Nathans Blick wurde hart. „Dann beantworte mir nur diese eine Frage: Ist er mein Sohn?“

Oh Gott. Wie oft hatte sie diesen Augenblick in Gedanken durchgespielt? Hunderte von Malen hatte sie dieses Gespräch geübt, überlegt, wie sie antworten würde. Doch jetzt war ihr Kopf wie leer gefegt.

„Antworte mir!“, herrschte er sie leise an. In diesem Augenblick klang er genau wie ihr Vater.

Hast du tatsächlich eine Flasche von meinem guten Scotch in die Party-Bowle geschüttet? Antworte mir, Ana Marie Birch!

Sie wusste, dass sie Nathan eine Antwort schuldete. Aber sie brachte nicht mehr zustande als ein steifes Nicken.

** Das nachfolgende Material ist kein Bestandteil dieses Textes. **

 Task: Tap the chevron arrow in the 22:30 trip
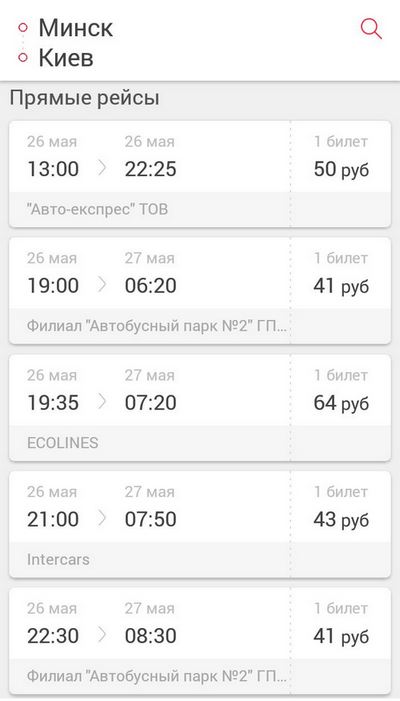tap(102, 636)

Nathan fluchte leise in sich hinein, und seine Augen blitzten wütend auf. Sein Griff um ihren Arm war so fest, dass ihre Finger taub wurden. In all der Zeit, die sie miteinander verbracht hatten, hatte sie nicht ein einziges Mal erlebt, dass Nathan auch nur seine Stimme erhob. Wahrscheinlich war er einfach nur zornig, weil er sich hintergangen fühlte. Aber sobald sie ihm erklärt hätte, dass er keine Verantwortung für Max übernehmen musste, war er bestimmt erleichtert. Wahrscheinlich bedankte er sich am Ende noch dafür, dass sie ihn aus der Sache herausgehalten und so seine Wünsche respektiert hatte. Dann würde er gehen, und sie würden einander niemals wiedersehen.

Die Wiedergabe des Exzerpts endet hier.